# AD623-Unable to change gain or reference voltage

I have an air flow sensor (FS1012-1100NG) with expected differential output voltages ranging from -1mV to 20mV and I need to 1) know the precise value (mV) and gain to correlate V with airflow 2) make sure that value has long-term stability (order of days) and 3) end up with a voltage that makes the best use of my 12bit ADC.

I'm using an AD623 with a single supply (3.3V) with the FS1012 connected per the datasheet (see image).

• pins 1&8 Gain Resistor (I've tried 100ohm-1Mohm but no change in output/gain)
• pins 2&3 TP2+ and TP1+ (I've checked these and there is a differential voltage of about 2-3mV at max airflow)
• pins 4&7 Ground and 3.3V
• pin 5 Ref (Tested 0-3V using voltage divider, no change in output/offset)
• pin 6 Output (to digital multi-meter with ref to ground)

What am I doing wrong? Is there a better differential amplifier I should be using? Thank you in advance!

• Any INA with programmable gain shud work.

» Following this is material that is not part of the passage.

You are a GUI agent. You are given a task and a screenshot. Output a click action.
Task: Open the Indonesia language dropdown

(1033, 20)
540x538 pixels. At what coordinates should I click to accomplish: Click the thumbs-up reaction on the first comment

BUT Vin MUST be within Vcm range near V+/2 so you do this with Rdivider pullup network. Aug 22, 2020 at 0:29
• Use an R network pack for best CMRR noise rejection Aug 22, 2020 at 0:36
• @brhans Yes all grounds are common. Aug 22, 2020 at 1:25
• @tlfong01 The AD623 is the diff. amp. How would you recommend measuring 0-20mV? Aug 22, 2020 at 2:34

INA126 specs for common mode range is undefined at Vs+=3.3, Vs-=0 yet it says works to Vs=3V I can see the Vcm only shifts down with Vs+ due to high side current source voltage drop. So I take 3.3/5 x100% of the Fig 22 mean voltage of 1.6V. this equals 3.3/5*1.6= ≈1.0V rounded down.

• using 100000x more current than input bias current to minimize offset from input bias current
• we get a 4 resistor solution with no loss of differential input. from Fig 14 Ib≈14 nA so you can make 1V with >1.4mA roughly even 1mA with this low impedance is OK.

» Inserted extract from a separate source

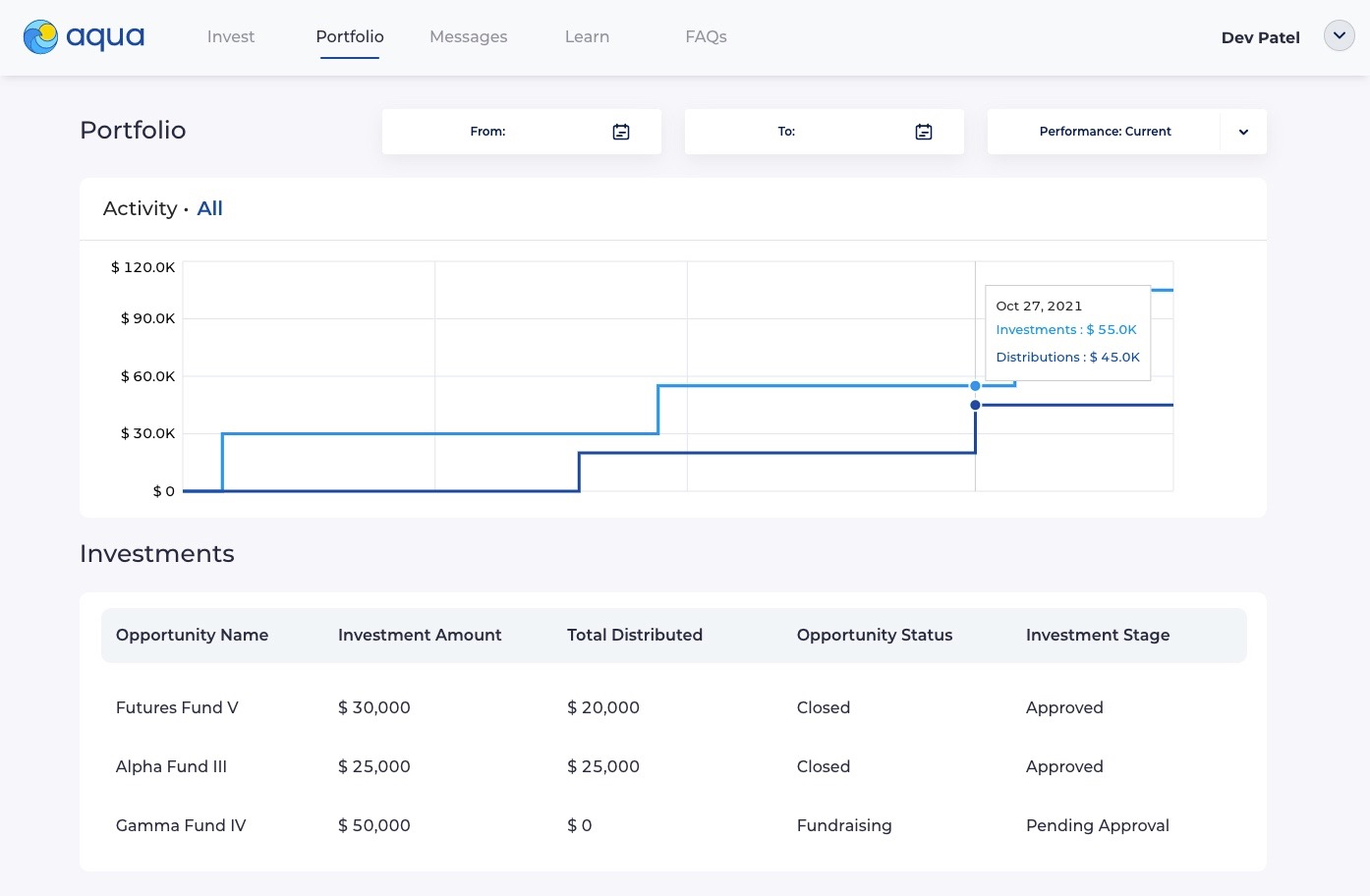Sort by Investment Amount column header
The width and height of the screenshot is (1370, 896).
pyautogui.click(x=420, y=635)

thus Rpu=2.3k, Rpd=1.0k I=3.3/ 3.3k=1mA , Vth= 1/3.3 x 3.3V=1.0V. Pullup (pu) to 3.3V, Down(pd) to 0 V pref using lowest error tolerance if using gain=1000 to minimize DC out offset.

Then use a lower Zcm bias resistors for each INA input between Zsource and ZIn(INA)

## my preference

Use a 1.0 V LDO with RF cap and RC bias to both inputs at 1.0V. this gives better differential noise rejection and common mode line noise rejection. Using RC=<50ms and R= 50k, C=1uF

Somehow you must to define your nominal input voltage and output if you want unipolar from 0V or bipolar centred around midscale output. TBD

simulate this circuit – Schematic created using CircuitLab

• Where are you seeing this on the data sheet? I have a limited power supply of 3.3V so Vcm cannot get 3.75V above the ref pin Aug 22, 2020 at 15:21
• Sorry let me correct it, I re-read spec Aug 22, 2020 at 15:34
• I really appreciate your help! I'm not quite sure I understand the significance of the 1mA current since the thermophiles in my flow sensor (FS1012) have a resistance of 200KOhm. I've changed the setup of my wires to make the ground for my sensor and ref pins the same at 1V (like I think you are indicating) to both up my common mode voltage and improve the swing range. Is this what you meant? Any chance you could include a diagram to clarify anything I missed. Aug 22, 2020 at 17:50
• Thanks for including the Pile specs of 200k Aug 22, 2020 at 20:47
• I've attempted your setup but the output doesn't change when I vary the gain or ref voltage even though the input measurably changes. I've added this additional figure to my OP to show maybe a thermopile is more of a voltage source and so the offset voltage should come before the sensor. When I do this the gain finally impacts the output but the range seems very limited to whatever ref voltage I choose. The range improves when Vref is the same as the CM voltage of the thermopile. Why is this? How can I improve the range to get as close to rail to rail as possible? Aug 22, 2020 at 21:48

After much trial and error, I've concluded that a minimum offset voltage for both the reference and thermopile "virtual grounds" (aka TP1- and TP2-) needs to be +0.8V-1.0V above ground. The thermopile needs to be considered a voltage source and so the second figure in my OP is the basis for moving forward. I don't understand why this is but it is likely related to the topology of the In-Amp since ref directly tied to the gain shown in the block diagram for INA126. I also suspect there is a "deadzone" in the common mode graphs that is disregarded by using the term Vd/2.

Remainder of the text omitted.